Gib alle Einträge unten noch einmal wieder und ersetze dabei bitte „screenshot“ durch „image“, ohne sonst etwas zu ändern. Lass die Bilder in deiner Antwort weg.

**Eingabedaten**
◇ ◇ ◇ ◇ ◇ ◇ ◇

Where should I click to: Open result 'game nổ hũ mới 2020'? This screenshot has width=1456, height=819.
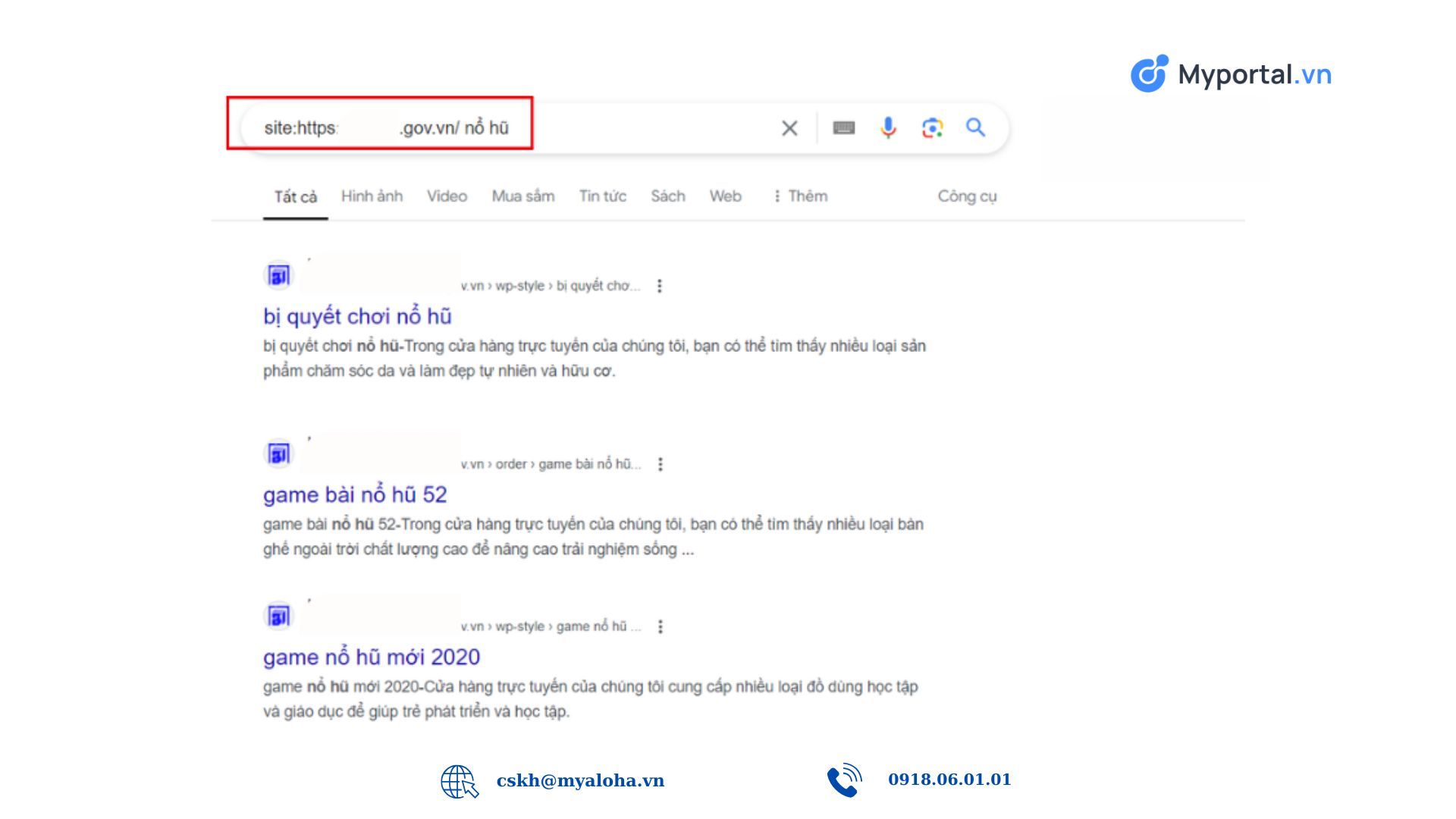(372, 657)
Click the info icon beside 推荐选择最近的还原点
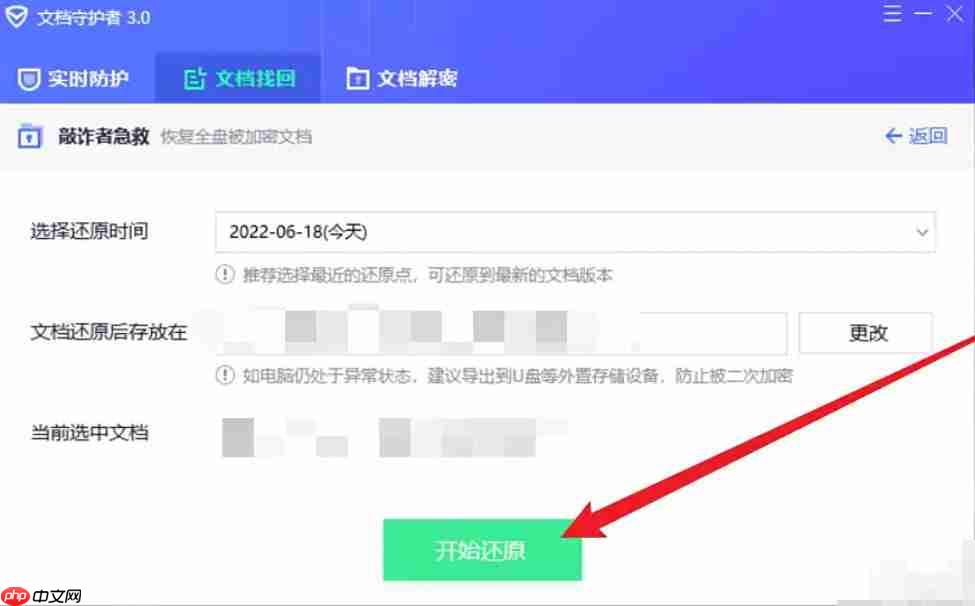 tap(224, 274)
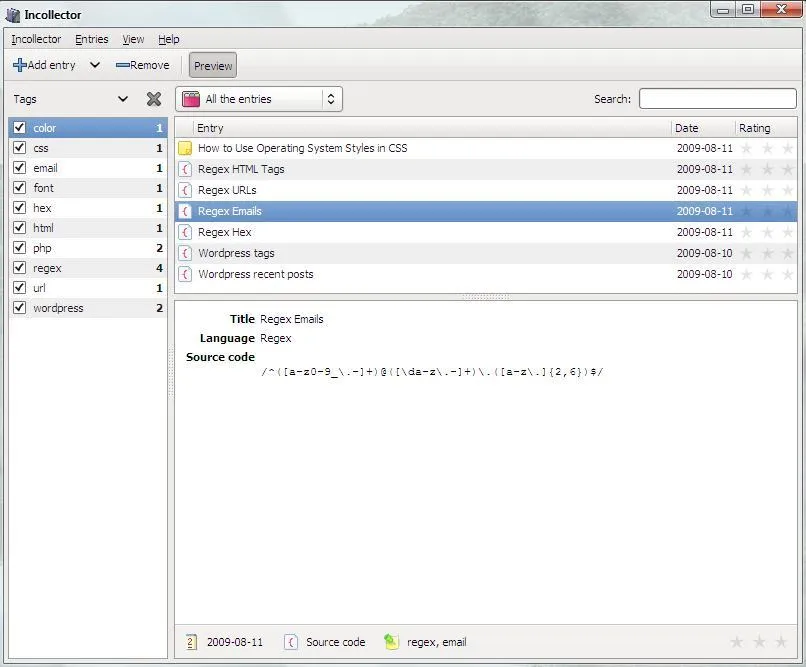Uncheck the color tag
Viewport: 806px width, 667px height.
(18, 127)
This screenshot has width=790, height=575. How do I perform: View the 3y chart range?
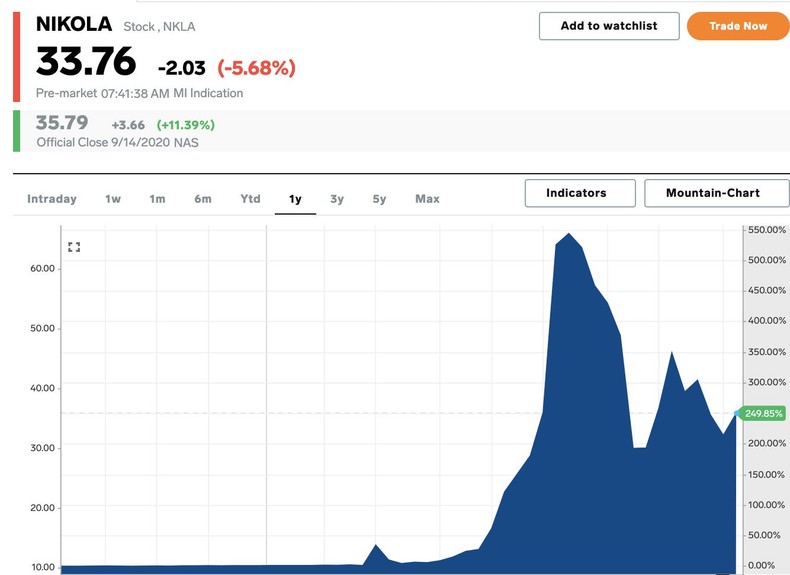coord(337,199)
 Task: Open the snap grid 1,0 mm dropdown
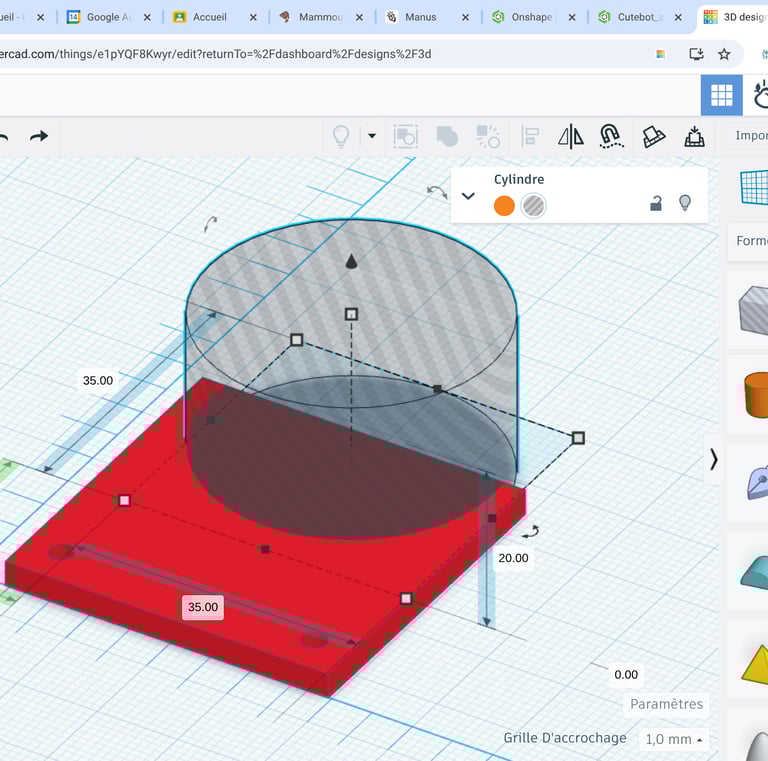click(x=674, y=740)
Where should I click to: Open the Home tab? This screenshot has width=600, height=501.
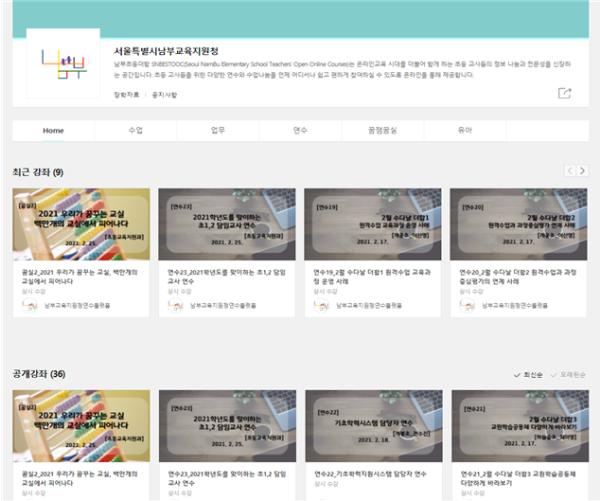(x=53, y=131)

◇ ◇ ◇ ◇ ◇ ◇ ◇

**Musterlösung**
Where should I click to: Open result 'game nổ hũ mới 2020'? This image has width=1456, height=819.
(372, 657)
Click the info icon beside 推荐选择最近的还原点
 tap(224, 274)
Uncheck the color tag
Viewport: 806px width, 667px height.
(18, 127)
This image has width=790, height=575. How do I perform: View the 3y chart range?
coord(337,199)
 Task: Open the snap grid 1,0 mm dropdown
click(x=674, y=740)
Where should I click to: Open the Home tab? This image has width=600, height=501.
(x=53, y=131)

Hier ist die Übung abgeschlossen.